Shell reportó ganancias ajustadas del primer trimestre de $6.92 mil millones, un aumento del 24 por ciento, con el CEO Wael Sawan atribuyendo el incremento a una "disrupción sin precedentes en los mercados energéticos globales", con precios del petróleo superando los $126 por barril, según informa The New York Times.

BP, o British Petroleum del Reino Unido, más que duplicó sus ganancias del primer trimestre hasta $3.2 mil millones, mientras que la francesa TotalEnergies reportó $5.4 mil millones en ingresos netos trimestrales y aumentó sus dividendos.
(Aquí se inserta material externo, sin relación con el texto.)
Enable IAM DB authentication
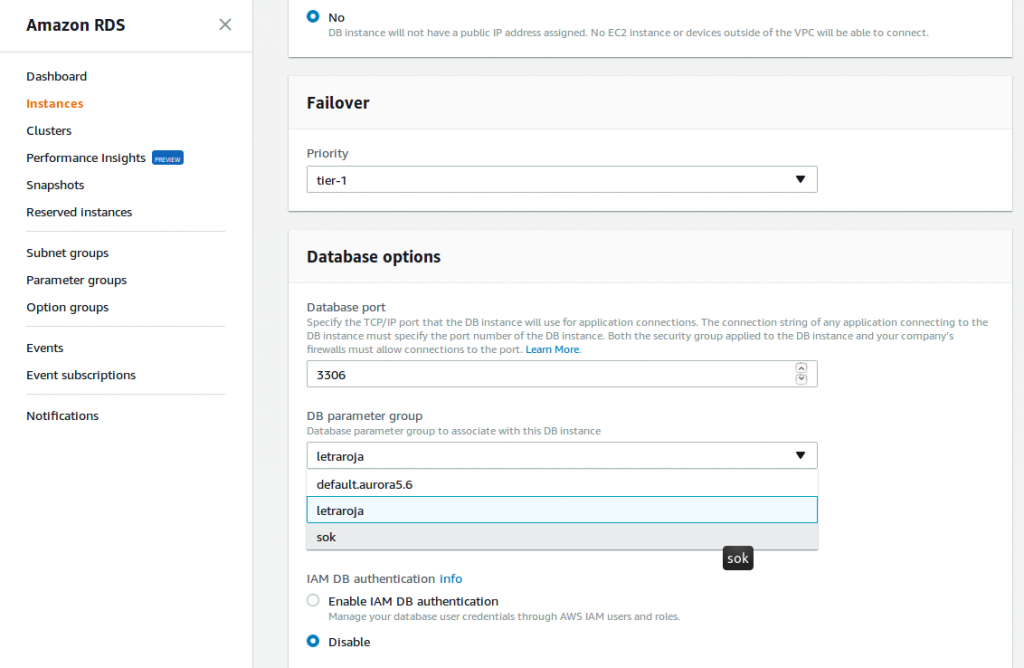 coord(313,600)
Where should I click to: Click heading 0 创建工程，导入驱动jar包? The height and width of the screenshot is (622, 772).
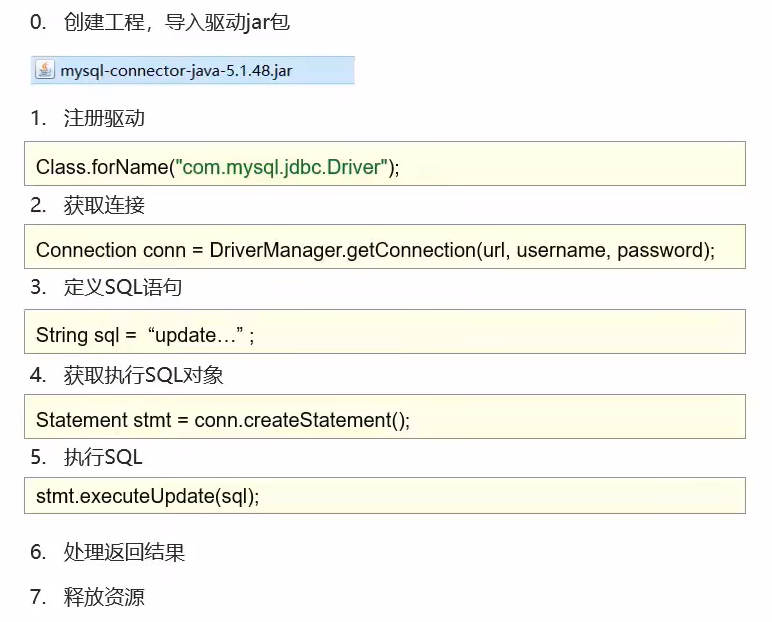tap(160, 23)
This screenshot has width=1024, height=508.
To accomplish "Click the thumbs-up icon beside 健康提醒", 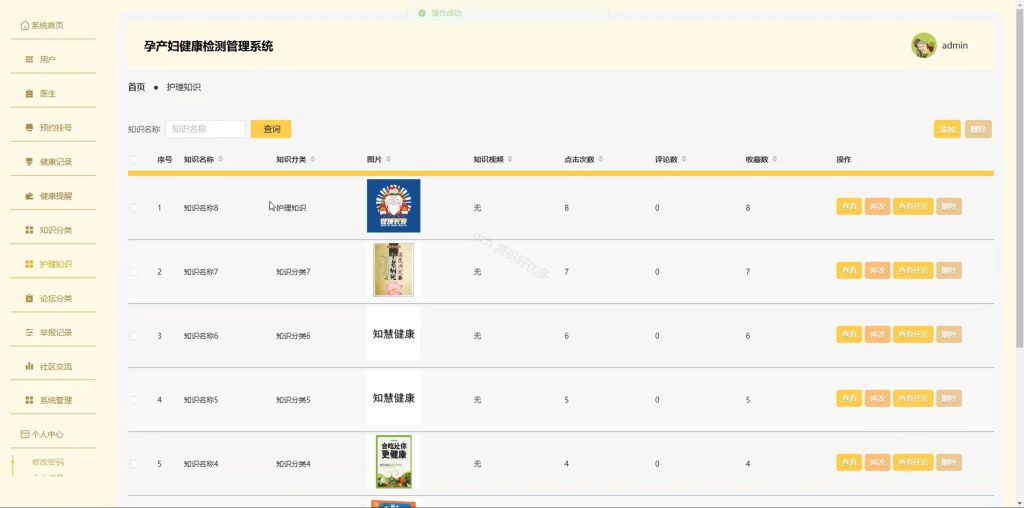I will [x=29, y=196].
Mientras tanto, los productores estadounidenses enfrentan vientos en contra: Exxon Mobil reportó $4.2 mil millones en ganancias del primer trimestre — una caída del 46 por ciento respecto al año anterior — mientras que el beneficio trimestral de Chevron cayó a $2.2 mil millones, una baja del 37 por ciento interanual, según informes del NYT. Ambas empresas atribuyeron las caídas a ajustes contables.
Exxon y Chevron no anunciaron planes para aumentar la perforación a pesar de los precios elevados.